Tuesday, July 24, 2012

The Cat Who... Series, books 1-4 by Lilian Jackson Braun

Over the weekend, I reread the first four books in the Cat Who... series by Lilian Jackson Braun: The Cat Who Could Read Backward, The Cat Who Ate Danish Modern, The Cat Who Turned On and Off, and The Cat Who Saw Red. I first discovered this series when I was thirteen or fourteen, read all of the books that had been published at that time, and then kept up with the series until the author's demise a few years ago. Unfortunately, the series really jumped the shark somewhere along the way. I decided that a reread was in order, to see which (if any) of the books were worth keeping. These first four books definitely are.

The series is about Jim Qwilleran, a middle-aged journalist. After some life lessons learned the hard way (divorce, alcoholism, bankruptcy), he moves to an unnamed mid-western city and takes a job in the Features department of one of the city newspapers. His first assignment is the local art scene, despite the fact that he knows nothing about art. In The Cat Who Could Read Backwards, he acquires Koko, a male Siamese cat of unusual mental capabilities. In the second book, Yum Yum, a female Siamese, joins the family. Qwill has a reporter's curiosity and a longstanding interest in crime, so when he notices something fishy, he's always keen to investigate -- and, as in most cozy mysteries, crime seems to follow Qwilleran around!

Of these four books, the weakest is probably the first -- particularly in terms of the mystery. The most critically acclaimed, and possibly the strongest book of the series, is The Cat Who Saw Red. My personal favorite of the four is The Cat Who Turned On and Off. I'm not sure if it's the antiques district setting, the fact that the action takes place around Christmas, or just some indefinable something in it that appeals to me, but it's always been a favorite.
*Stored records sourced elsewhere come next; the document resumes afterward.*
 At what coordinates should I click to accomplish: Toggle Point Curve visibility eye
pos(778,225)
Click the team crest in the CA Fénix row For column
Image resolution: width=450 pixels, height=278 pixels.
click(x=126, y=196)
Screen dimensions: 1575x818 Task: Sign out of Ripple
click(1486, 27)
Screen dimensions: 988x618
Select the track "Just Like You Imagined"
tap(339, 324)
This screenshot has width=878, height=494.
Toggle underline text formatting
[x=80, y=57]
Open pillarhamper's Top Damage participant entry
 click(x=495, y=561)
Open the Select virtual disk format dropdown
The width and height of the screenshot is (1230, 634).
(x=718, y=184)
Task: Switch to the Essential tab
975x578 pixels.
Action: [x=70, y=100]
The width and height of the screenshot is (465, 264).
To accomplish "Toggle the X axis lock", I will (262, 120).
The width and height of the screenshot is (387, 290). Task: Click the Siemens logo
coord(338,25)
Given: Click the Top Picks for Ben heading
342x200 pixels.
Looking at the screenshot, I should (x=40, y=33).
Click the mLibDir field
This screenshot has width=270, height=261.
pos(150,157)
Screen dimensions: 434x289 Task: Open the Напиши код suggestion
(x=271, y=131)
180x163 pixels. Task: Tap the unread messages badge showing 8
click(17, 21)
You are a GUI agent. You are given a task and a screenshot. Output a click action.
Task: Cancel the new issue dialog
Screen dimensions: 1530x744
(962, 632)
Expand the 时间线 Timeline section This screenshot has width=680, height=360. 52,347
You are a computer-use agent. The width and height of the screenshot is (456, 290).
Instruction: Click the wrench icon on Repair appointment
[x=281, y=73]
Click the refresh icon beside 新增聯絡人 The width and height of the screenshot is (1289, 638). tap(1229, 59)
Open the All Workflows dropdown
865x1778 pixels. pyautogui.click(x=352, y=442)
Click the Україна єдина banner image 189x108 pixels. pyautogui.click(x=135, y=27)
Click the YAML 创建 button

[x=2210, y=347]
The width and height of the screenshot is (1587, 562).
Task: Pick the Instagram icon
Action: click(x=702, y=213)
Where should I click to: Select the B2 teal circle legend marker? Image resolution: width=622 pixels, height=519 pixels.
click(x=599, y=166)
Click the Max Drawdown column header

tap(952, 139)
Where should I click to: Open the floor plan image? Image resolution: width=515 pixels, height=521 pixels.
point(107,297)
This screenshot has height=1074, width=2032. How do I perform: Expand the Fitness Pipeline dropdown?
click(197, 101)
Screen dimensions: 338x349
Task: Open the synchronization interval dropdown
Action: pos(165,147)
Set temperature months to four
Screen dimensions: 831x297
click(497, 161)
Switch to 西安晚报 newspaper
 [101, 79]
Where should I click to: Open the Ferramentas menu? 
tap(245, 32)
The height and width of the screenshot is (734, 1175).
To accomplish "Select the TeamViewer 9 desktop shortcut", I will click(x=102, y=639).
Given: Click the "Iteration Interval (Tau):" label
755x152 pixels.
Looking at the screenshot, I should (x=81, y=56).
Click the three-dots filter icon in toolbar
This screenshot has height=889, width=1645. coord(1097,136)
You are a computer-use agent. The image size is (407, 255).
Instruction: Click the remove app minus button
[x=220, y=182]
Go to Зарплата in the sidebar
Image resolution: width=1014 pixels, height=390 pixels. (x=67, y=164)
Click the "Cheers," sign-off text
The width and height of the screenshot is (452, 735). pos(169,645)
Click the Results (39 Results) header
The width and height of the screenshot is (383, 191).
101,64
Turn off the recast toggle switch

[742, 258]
I find it interesting that my teenage self connected so strongly with this series. I'm more of a dog person than a cat person, and I certainly didn't have much in common with a middle-aged curmudgeon at the time (now maybe slightly more so, but without the divorce, et cetera). But the strength of the series is in the characters -- a veritable parade of interesting, full-fledged secondary characters -- and, to a lesser extent, the setting. I recommend at least the first several books of this series to anyone who enjoys cozy mysteries. If you're a cat lover, that's an added bonus, but if not, don't let that keep you away. While there is a story arc to Qwill's life that you can follow by reading the series in order, it's also possible to enjoy the books out of sequence, so The Cat Who Saw Red is a fine starting place if you don't want to start with book one.